The index had surged a net 9.4 percent between January 12 and Monday's new closing high on upbeat corporate earnings and hopes for an investor-friendly budget for the year to March 2006 when it is released on February 28.
But some sold for fear of a disappointment, and analysts say stocks will be choppy in the new few weeks due to uncertainty.
Big movers on Tuesday included rating agency CRISIL Ltd after Standard and Poor's announced an offer for a majority of the company at 680 rupees per share.

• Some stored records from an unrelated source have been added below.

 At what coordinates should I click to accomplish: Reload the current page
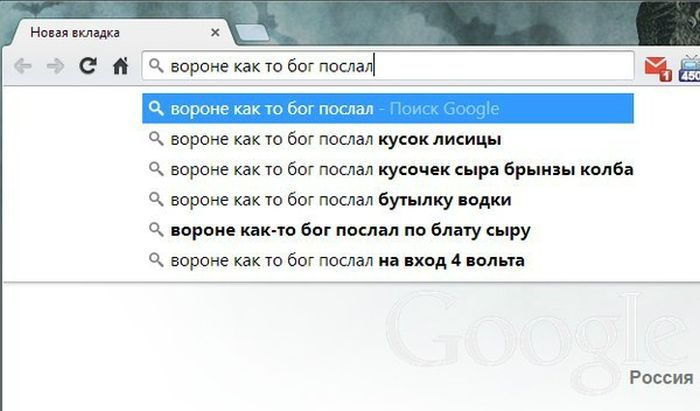(x=88, y=66)
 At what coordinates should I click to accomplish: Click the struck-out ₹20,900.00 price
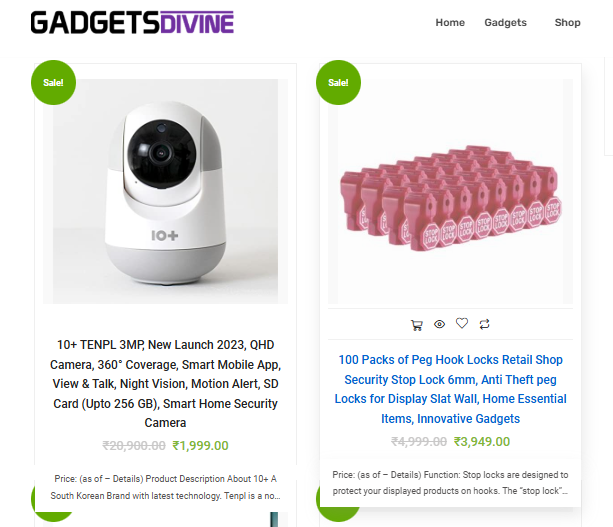[x=134, y=446]
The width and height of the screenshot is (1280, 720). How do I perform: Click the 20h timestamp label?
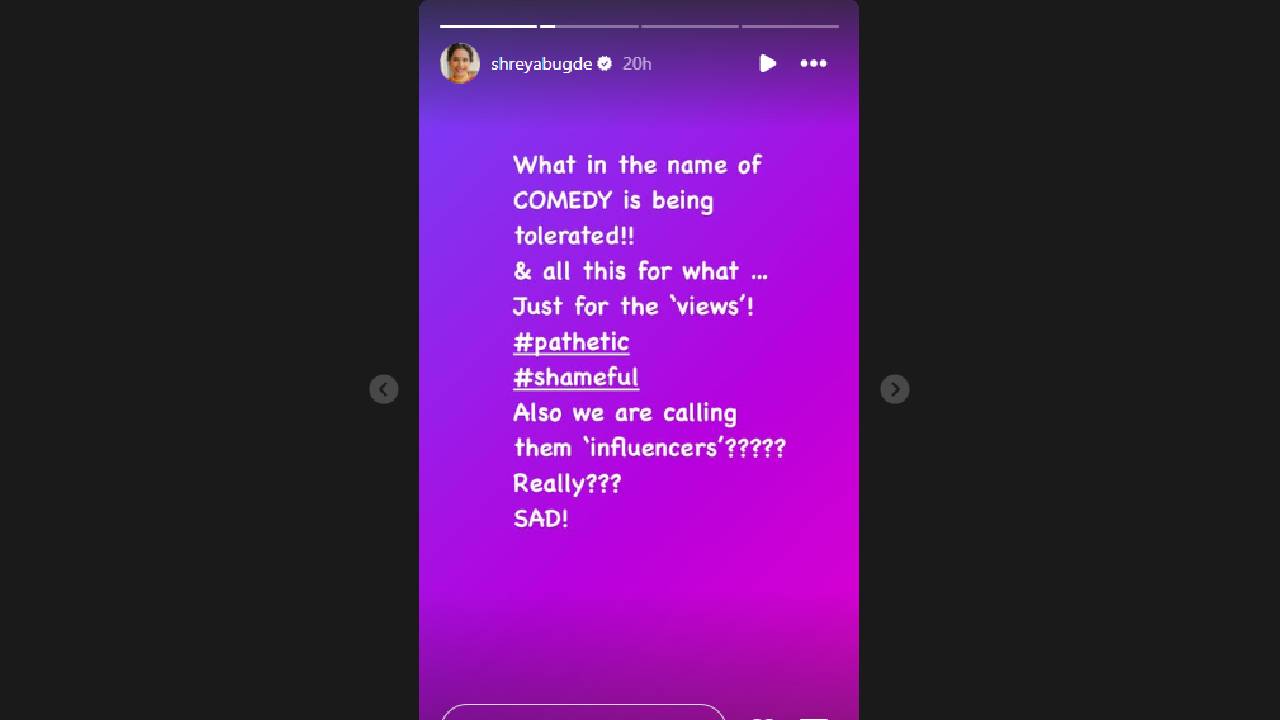coord(637,63)
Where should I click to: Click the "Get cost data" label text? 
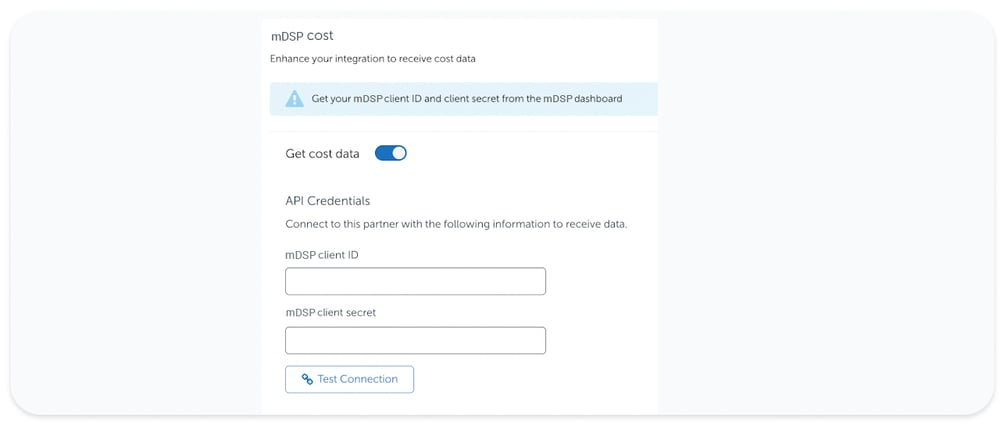coord(322,154)
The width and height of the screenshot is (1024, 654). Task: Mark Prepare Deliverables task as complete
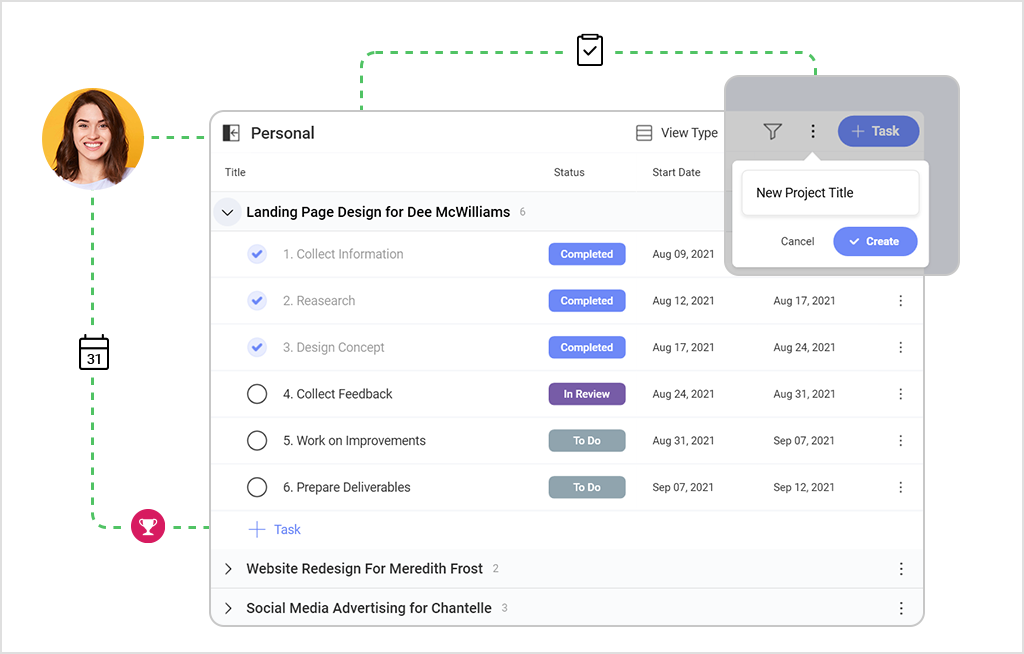[x=257, y=487]
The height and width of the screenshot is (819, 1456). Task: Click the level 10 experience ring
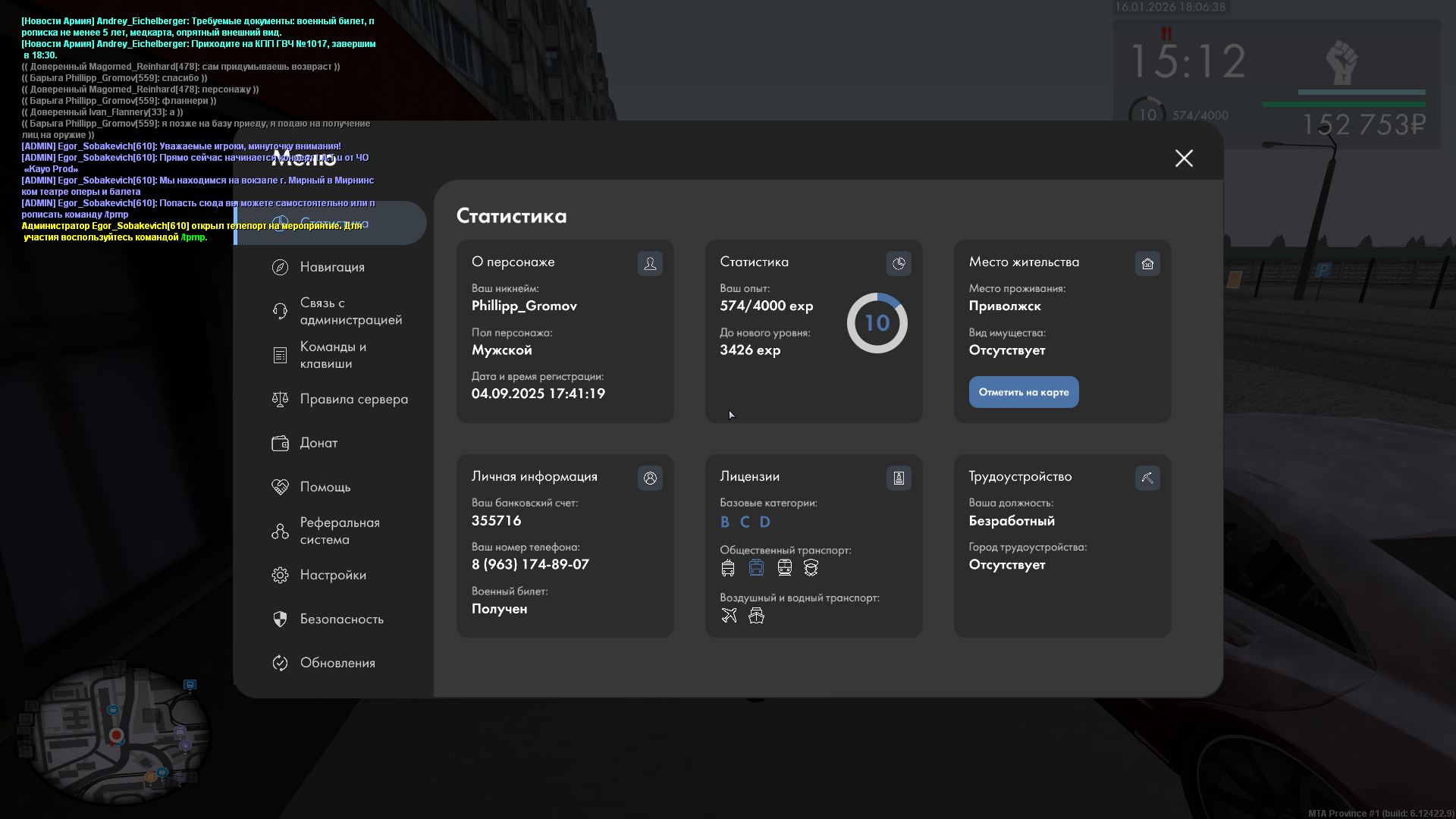click(x=877, y=323)
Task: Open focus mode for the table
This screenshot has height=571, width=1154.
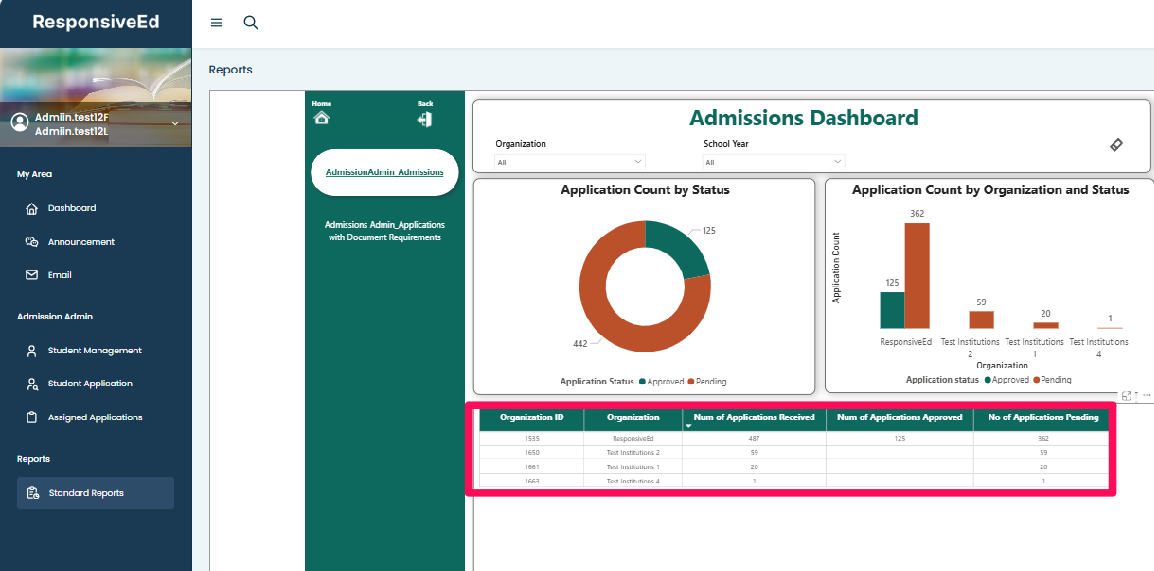Action: coord(1127,396)
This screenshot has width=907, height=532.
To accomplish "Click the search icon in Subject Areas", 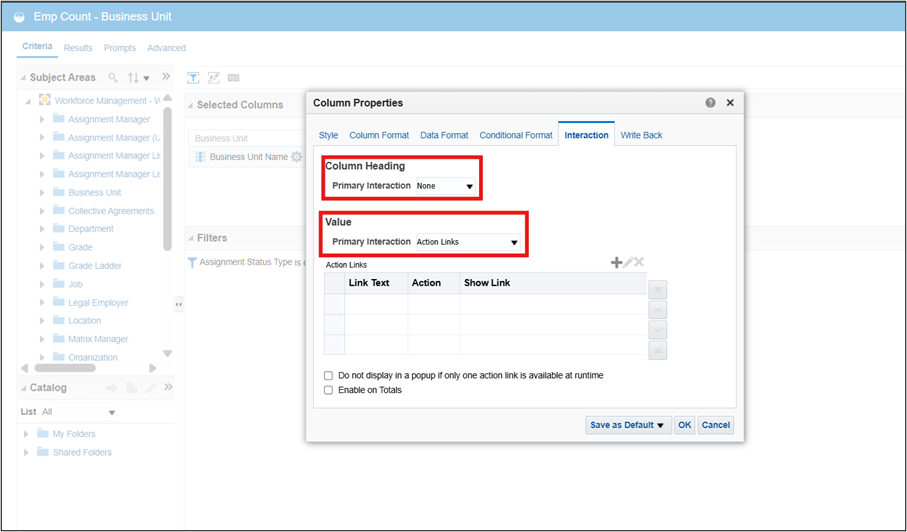I will click(x=113, y=77).
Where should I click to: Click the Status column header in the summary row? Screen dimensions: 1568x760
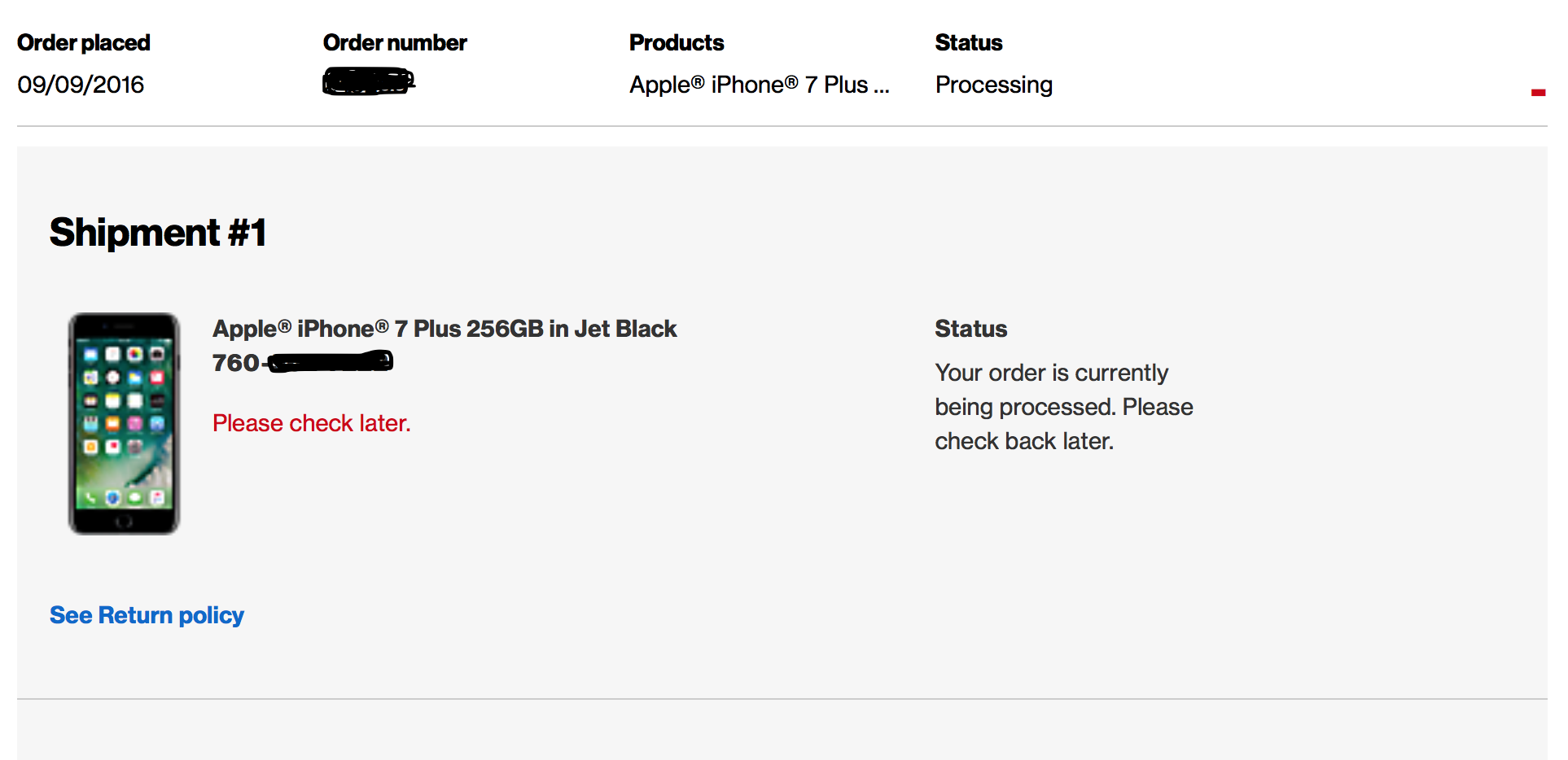coord(969,42)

CRISIL shares jumped the maximum permissible 20 percent to 680.25 rupees.
But shares of Hindustan Oil Exploration Ltd fell 7.6 percent after London-based oil explorer Burren Energy Plc made an open offer for 20 percent in the Indian firm at 92.40 rupees per share, below Monday's 101.95 rupees.
Bonds, which rallied last week as a result of slowing inflation and expectations that there would be no fresh federal issuances, slid for a second straight day as a rise in oil prices spurred fresh concerns about the possible impact on inflation.
Oil is India's biggest import and last year's price spike drove inflation to a 3-1/2-year high of 8.74 percent last August, prompting the first policy tightening in more than four years.
The yield on the 10-year benchmark bond inched up to 6.5112 percent, from Monday's close of 6.4948 percent.